Aligning itself with state-affiliated Chinese investors is critical for Uber China. The Chinese government will regularly use foreign companies as political punching bags, and now that the government has declared “internet sovereignty” as a matter of national security, tech companies are particularly vulnerable to fines, lawsuits, and state-media smear pieces.
My Take: Uber’s big bet on China has been one of its chief initiatives and selling points to investors. But remember, they have isolated their risks partially by forming a separate corporation to do business there.
In all, Uber has over 40 different companies all connected by the Uber brand and a byzantine legal structure. If Uber fails to win China, they can still come out whole. But journalists like Sarah Lacy of Pando Daily have written extensively on Uber’s China gambit and suggested that their big spending on subsidized fares and driver recruitment is costing the company a lot of money with only limited success.
Sum and Substance: The California Public Utilities Commission has fined Uber $7.6 million for failing to fully and timely meet the agency’s reporting requirements. Uber has 30 days to pay the penalty, otherwise its operating license will be suspended in California.
The CPUC also held the company in contempt and imposed an additional $1,000 fine. According to the CPUC, Uber failed to provide information “in a full and timely fashion” around the number and percentage of customers who requested accessible cars, and how often it could provide rides for them.
It also failed to provide information around service information, like the number of rides passengers requested and drivers accepted within each zip code, as well as driver safety information. The purpose of providing that information is to help the CPUC ensure that Uber is providing services “in a non-discriminatory manner enabling equal access to all” and that the services are “being provided in a manner that promotes public safety.”
My Take: We can expect this fine to be appealed. Nevertheless, $7.6 million is money that could be going to a lot of other good purposes that might instead benefit drivers. In the context of Uber’s $62.5 billion valuation though, it’s chickenfeed.
Sum and Substance: Uber’s losses grew to nearly a billion dollars in the first half of last year, nearly 50% more than its full-year losses in 2014, according to confidential documents issued by the company as part of financing efforts last year. Net revenue in the first half of 2015 was $663 million, the documents showed.
The rising losses reflect expansion efforts in places like China and India. But the company expects older markets in developed countries to generate billions of dollars in profit in the coming years, according to a person familiar with Uber’s thinking
To be sure, Uber isn’t in danger of running out of money. The company has raised more than $6 billion. According to the documents, the company had $4.15 billion in cash and cash equivalents as of June 30, 2015, up from $1.96 billion at the end of 2014.

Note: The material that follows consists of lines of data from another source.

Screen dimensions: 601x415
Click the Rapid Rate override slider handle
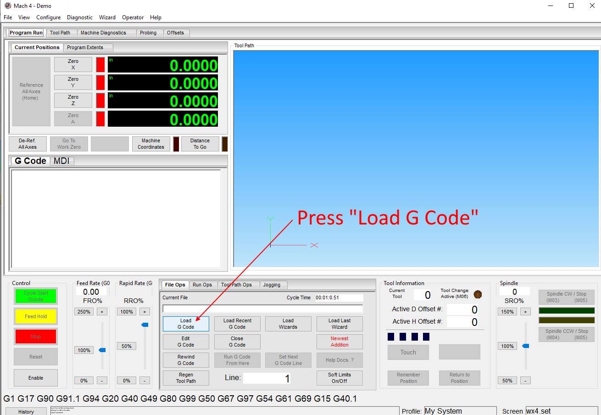click(145, 325)
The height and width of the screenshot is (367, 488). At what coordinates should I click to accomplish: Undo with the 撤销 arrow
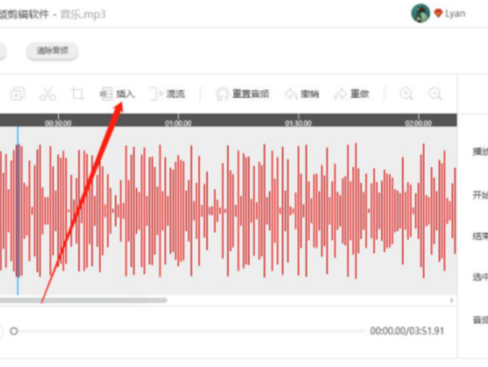point(302,94)
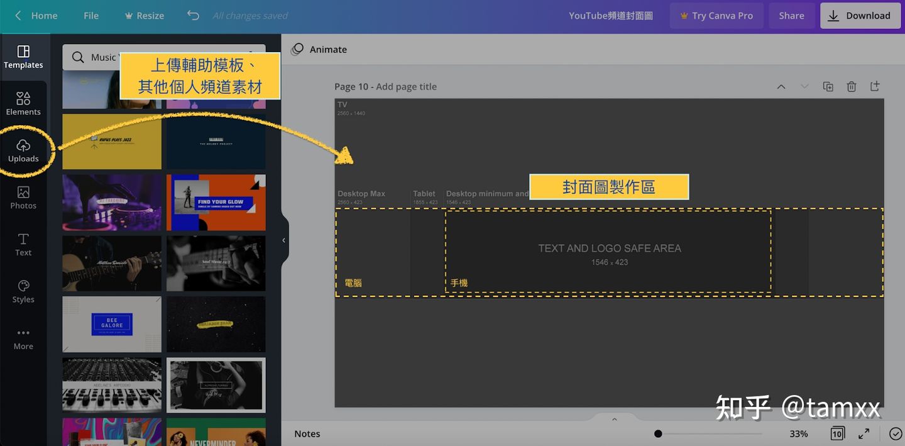
Task: Select the Uploads sidebar icon
Action: tap(24, 150)
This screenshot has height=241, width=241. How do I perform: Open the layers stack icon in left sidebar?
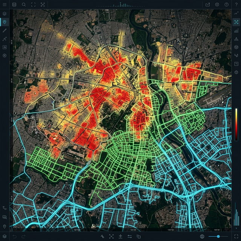click(x=5, y=14)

One positive trend: Uber is keeping a greater percentage of the money it collects from rides. In 2014, the company generated $495.3 million in net revenue, or 16.9% of its $2.9 billion in gross bookings, with much of the rest going to drivers. The first half net revenue amounted to 18.3% of $3.6 billion in gross bookings.

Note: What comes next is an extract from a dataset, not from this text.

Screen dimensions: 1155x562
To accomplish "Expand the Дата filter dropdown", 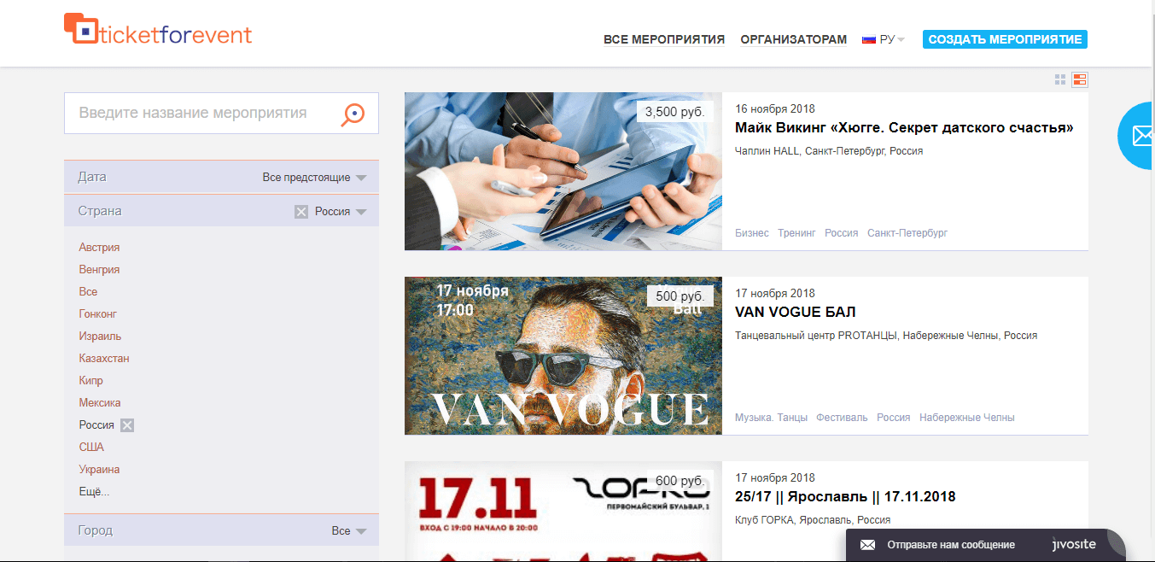I will coord(361,178).
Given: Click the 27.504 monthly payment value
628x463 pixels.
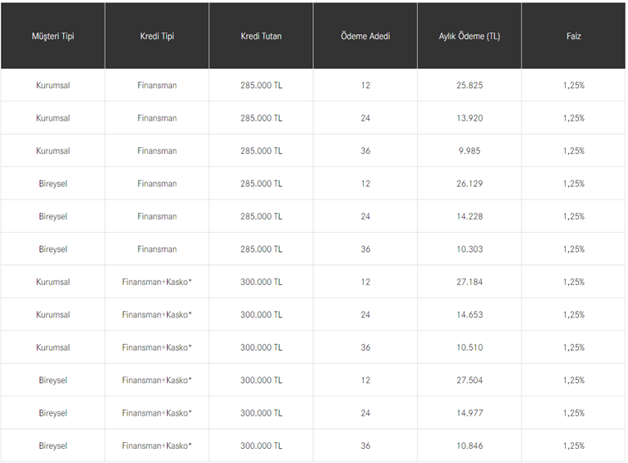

My Take: The magnitude of these losses for a private company are just staggering, and yet investors just seem to shrug off the numbers as the cost of building market share. I’m thinking these investors are really smart or really stupid – no middle ground here.
And yes, you read that right: Uber has $4.15 billion sitting in cash or its equivalents ready to be deployed, and yet Travis Kalanick charges ahead promising investors even greater profits – and does it all with a straight face. Here’s how he rationalizes this: Uber is losing money to gain market share in emerging markets that have fierce incumbents, but overall, it’s increasing the percentage of money it keeps from rider payments. And one projection shows the company could generate $14 billion in profit from developed-world markets during the next four years, as more cities turn cash-flow positive.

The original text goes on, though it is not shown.